Mobilitéits-Check

Wo den Petinger Bürgern in puncto Verkehr der Schuh drückt

Mit einer großen Umfrage hat die Gemeinde Petingen die Arbeit am künftigen lokalen Mobilitätsplan begonnen. Am Montagabend wurden die Resultate vorgestellt.

Vor allem die avenue de l’europe als Teil der „Collectrice“ wird als großer Störfaktor angesehen

Vor allem die avenue de l’europe als Teil der „Collectrice“ wird als großer Störfaktor angesehen Foto: Editpress/Fabrizio Pizzolante

Das große Verkehrsaufkommen ist der größte Sorgenpunkt der Petinger Bürger. Das geht aus der großen „Mobilitéits-Check“-Umfrage hervor, die am Montagabend vom Büro Schroeder & Associés im neuen Konzertsaal des Kulturzentrums Korus vorgestellt wurde.

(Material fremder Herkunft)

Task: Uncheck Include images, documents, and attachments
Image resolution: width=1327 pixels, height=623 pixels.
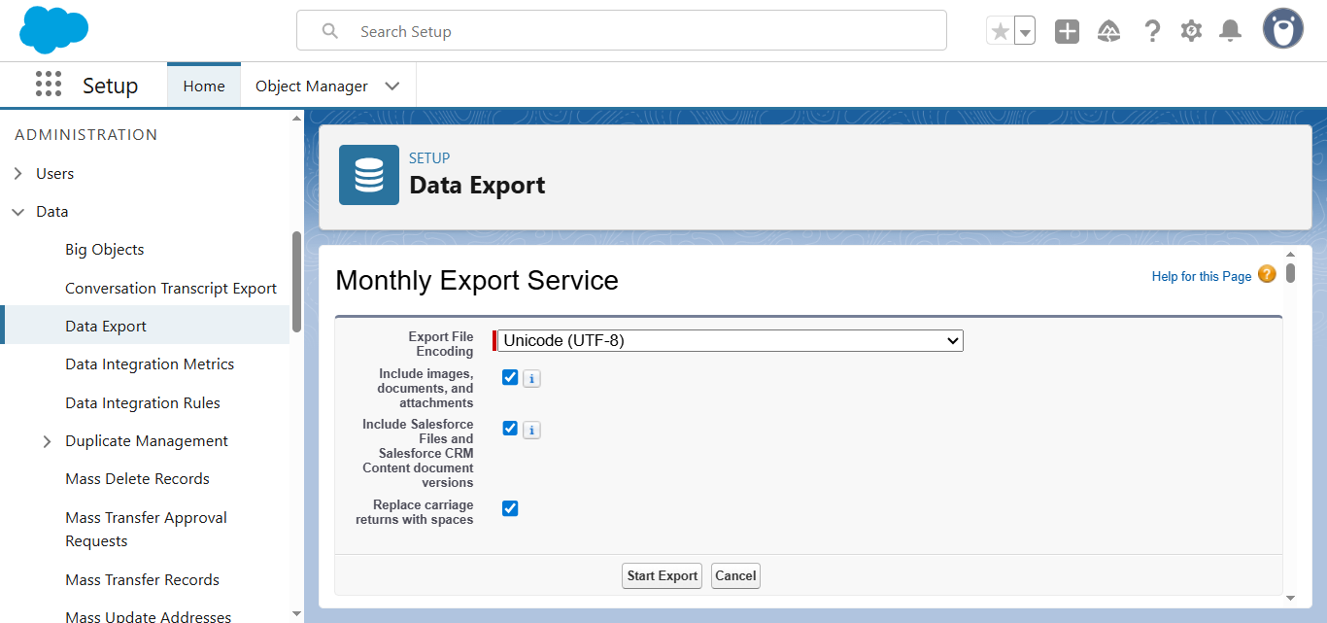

Die Umfrage lief ab dem 11. Dezember über mehrere Wochen. Sie ist die erste Etappe bei der Ausarbeitung eines lokalen Mobilitätsplans.

Insgesamt nahmen 1.528 Bürger teil. Ältere Menschen waren dabei deutlich stärker vertreten als jüngere: 35 Prozent der Teilnehmer waren über 60 Jahre alt, rund 20 Prozent zwischen 50 und 59 Jahren. Dagegen war nur 1 Prozent der Teilnehmer minderjährig. Rund 56 Prozent sind berufstätig, 37 Prozent im Ruhestand. Etwa die Hälfte der Teilnehmer stammt aus Petingen, 33 Prozent aus Rodange und 17 Prozent aus Lamadelaine.